··· Task input

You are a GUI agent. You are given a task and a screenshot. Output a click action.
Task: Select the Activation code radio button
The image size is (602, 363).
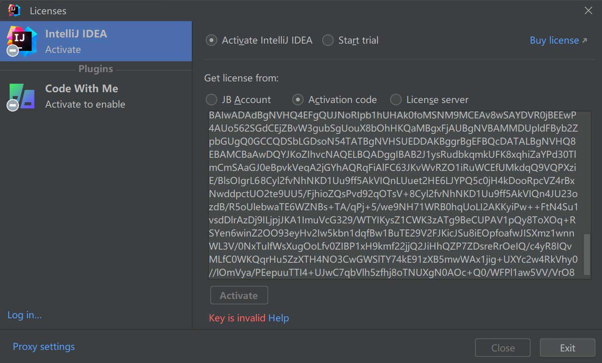pos(298,100)
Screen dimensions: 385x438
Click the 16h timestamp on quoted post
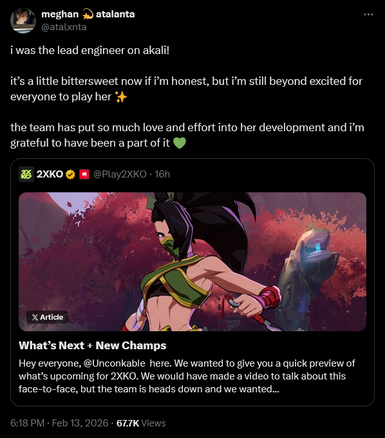coord(162,174)
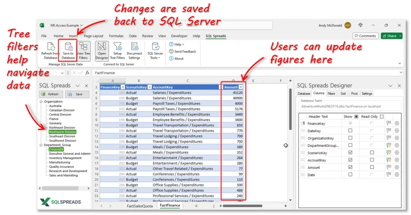Select Northeast Division in the tree

click(62, 128)
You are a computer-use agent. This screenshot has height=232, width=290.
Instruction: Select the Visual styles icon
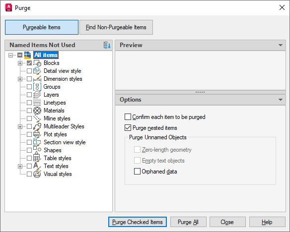(37, 174)
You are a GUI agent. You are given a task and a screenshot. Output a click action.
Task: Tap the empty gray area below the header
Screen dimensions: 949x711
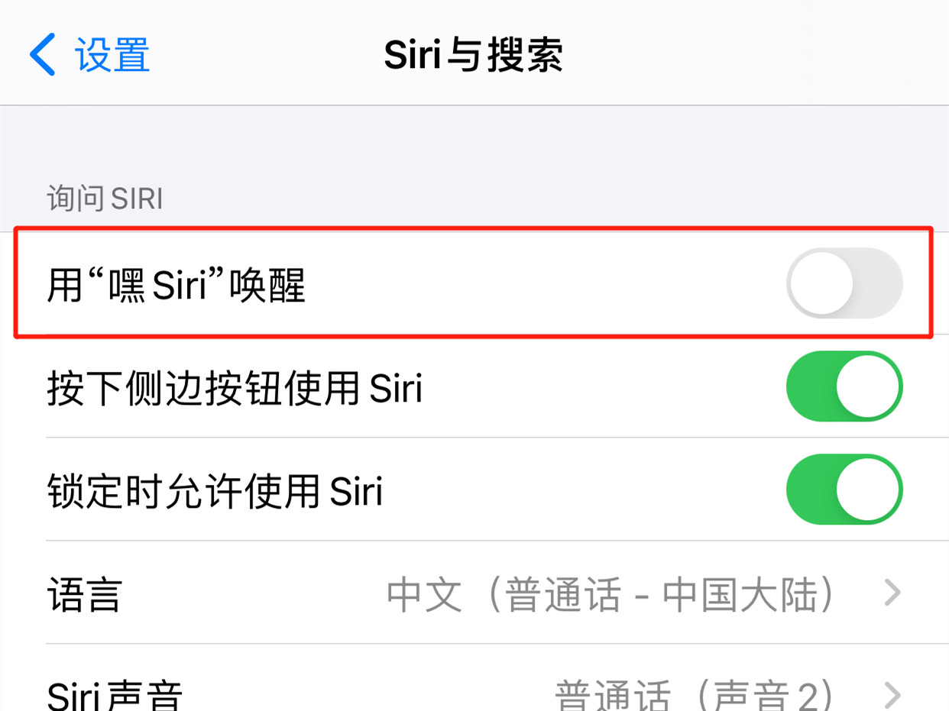click(x=475, y=141)
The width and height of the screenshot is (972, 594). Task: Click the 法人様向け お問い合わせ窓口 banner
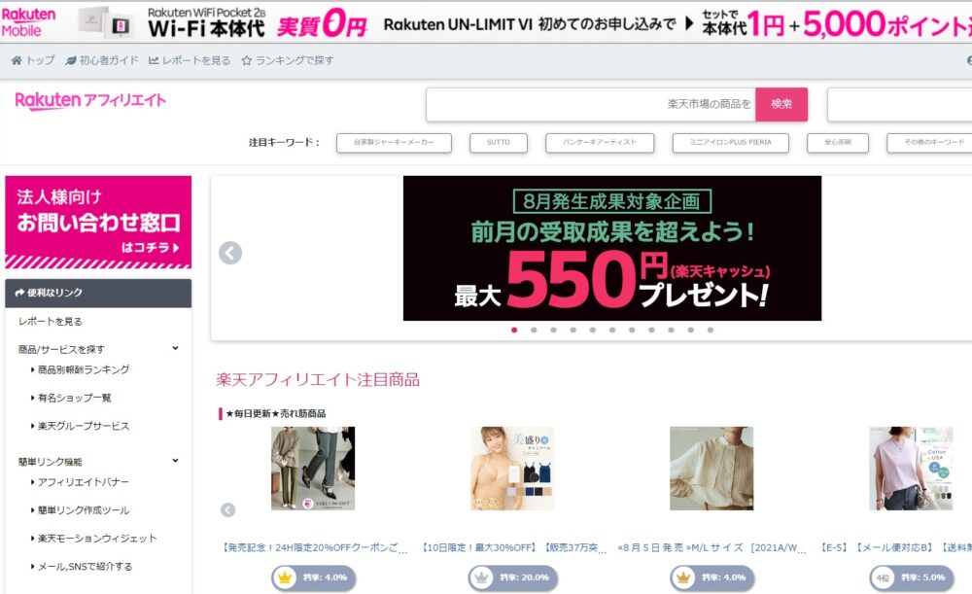point(98,222)
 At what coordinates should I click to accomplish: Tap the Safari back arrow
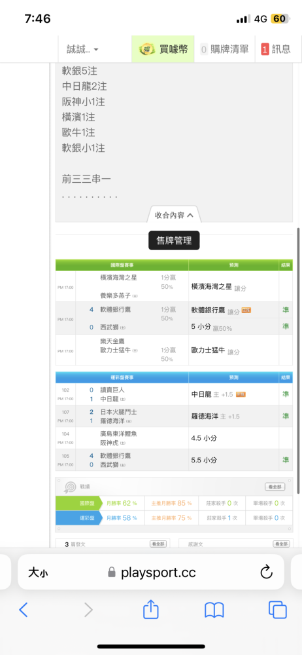pos(24,610)
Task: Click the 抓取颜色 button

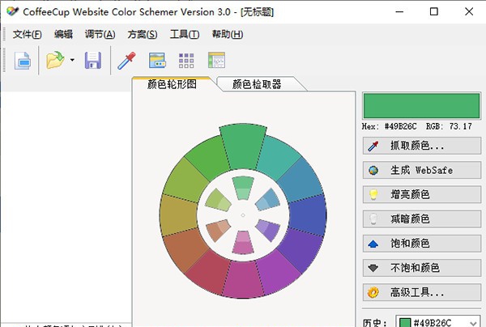Action: click(x=416, y=147)
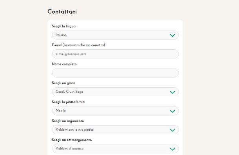Open the subtopic dropdown showing Problemi di accesso
239x155 pixels.
point(115,149)
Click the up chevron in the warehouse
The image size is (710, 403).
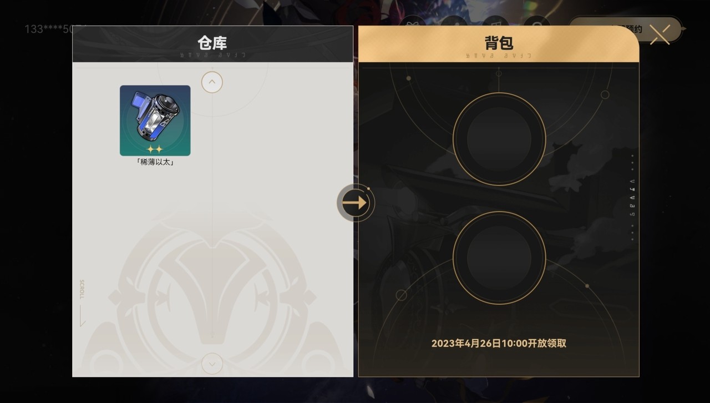tap(212, 82)
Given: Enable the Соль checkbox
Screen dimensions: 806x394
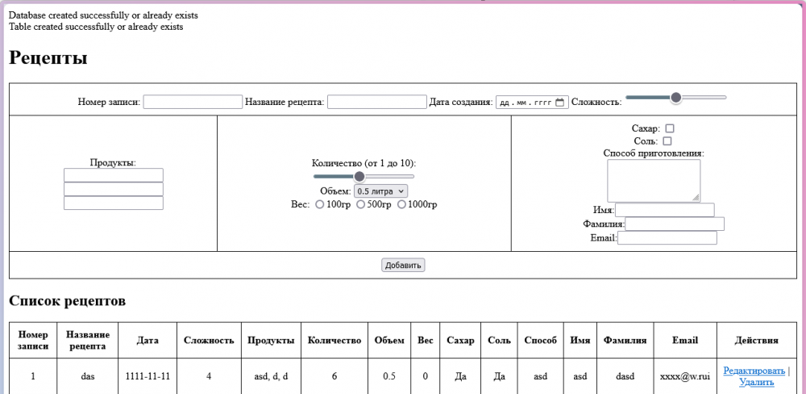Looking at the screenshot, I should [x=667, y=141].
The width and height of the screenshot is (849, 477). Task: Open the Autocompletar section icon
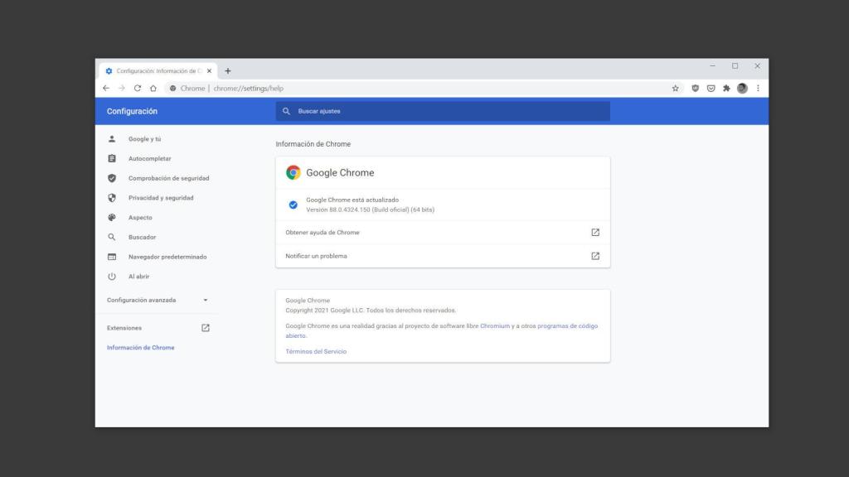114,158
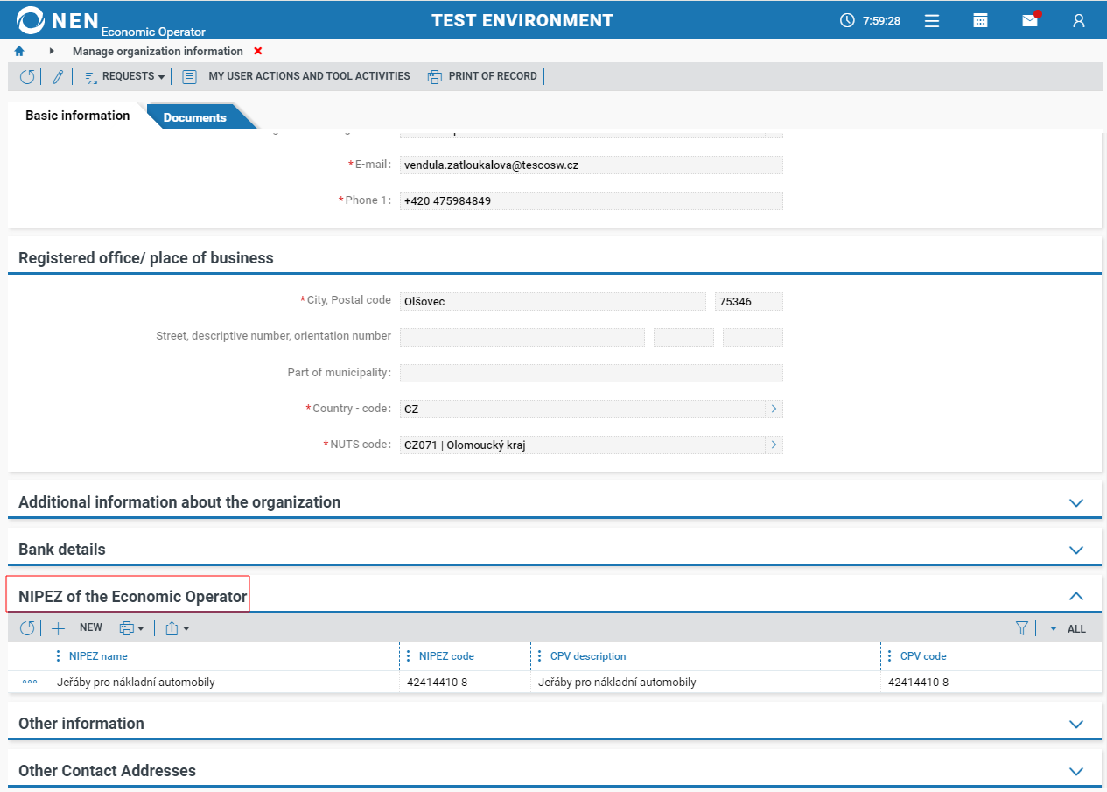Close the Manage organization information breadcrumb
This screenshot has height=792, width=1107.
257,52
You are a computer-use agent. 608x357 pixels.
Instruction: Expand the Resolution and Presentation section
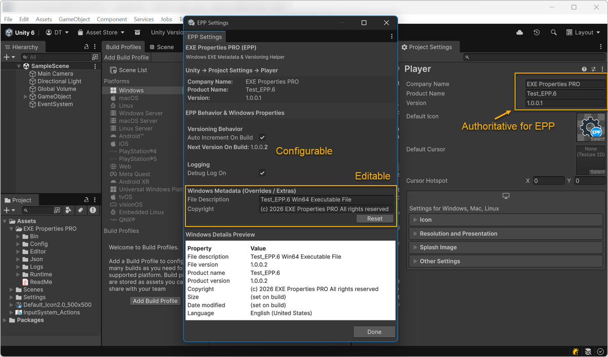click(x=458, y=234)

······

Print the records exactly, every one. Leave out the pictures.

Result of this task:
You are a GUI agent. You are given a task and a screenshot. Output a click action.
Task: Select the Activation code radio button
The image size is (602, 363).
pos(298,100)
Screen dimensions: 385x438
Click the 16h timestamp on quoted post
coord(162,174)
Select Northeast Division in the tree

click(62, 128)
You are a computer-use agent. This screenshot has height=232, width=290.
Instruction: Select the Visual styles icon
(37, 174)
You are a GUI agent. You are given a task and a screenshot. Output a click action.
Task: Tap the empty gray area below the header
Screen dimensions: 949x711
click(x=475, y=141)
The width and height of the screenshot is (972, 594). Task: Click the 法人様向け お問い合わせ窓口 banner
point(98,222)
 At what coordinates should I click to accomplish: Tap the Safari back arrow
pos(24,610)
Task: Click the 抓取颜色 button

Action: click(x=416, y=147)
Open the subtopic dropdown showing Problemi di accesso
239x155 pixels.
point(115,149)
Click the up chevron in the warehouse
The image size is (710, 403).
tap(212, 82)
Given: Enable the Соль checkbox
Screen dimensions: 806x394
Looking at the screenshot, I should [x=667, y=141].
The width and height of the screenshot is (849, 477). Task: Open the Autocompletar section icon
114,158
Close the Manage organization information breadcrumb
This screenshot has height=792, width=1107.
257,52
You are a computer-use agent. 608x357 pixels.
Instruction: Expand the Resolution and Presentation section
click(x=458, y=234)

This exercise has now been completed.